*Supplied passage*:
■ ■ ■ ■ ■
Trump’s Bifurcated Economy
The labor market, economic growth, and the stock market part ways in today’s ever-more unequal economy.
The labor market, economic growth, and the stock market part ways in today’s ever-more unequal economy.
Today’s low-hire, low-fire labor market is unusual and challenging. The unemployment rate has remained low despite the economy creating few new jobs. That combination complicates the Fed’s decisions about whether to cut interest rates or to raise them. But for workers, especially young workers who are just entering the labor force or anyone who has lost a job, the lack of hiring is a far more profound challenge.
At the same time, the U.S. economy has continued to grow. Trump’s shape-shifting tariffs have crippled job-creating investments, except for those related to AI. But consumption, buoyed by the spending of the best-off and a stock market boom, remains strong. And inequality, which you might have thought couldn’t get any worse, has gotten much worse.
■ ■ ■ ■ ■
*Supplied data*:
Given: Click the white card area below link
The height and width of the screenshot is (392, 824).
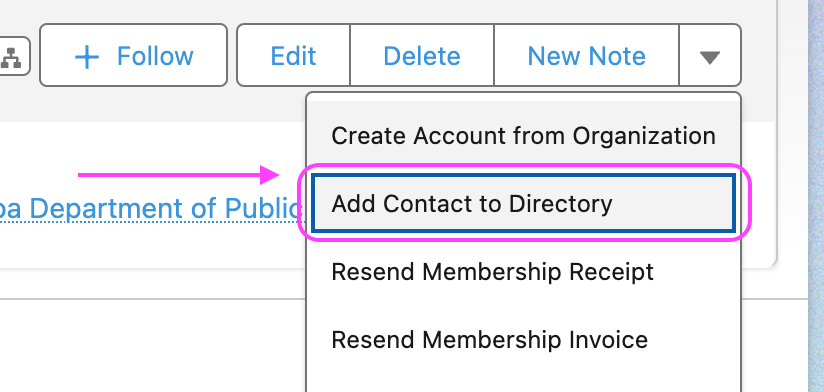Looking at the screenshot, I should (152, 247).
■ ■ ■ ■ ■
*Work instructions*:
Render this sentence from the passage on Trump's bifurcated economy into Spanish: "The unemployment rate has remained low despite the economy creating few new jobs." The material plays no part in completing this exercise.

*Exercise response*:
La tasa de desempleo se ha mantenido baja a pesar de que la economía crea pocos empleos nuevos.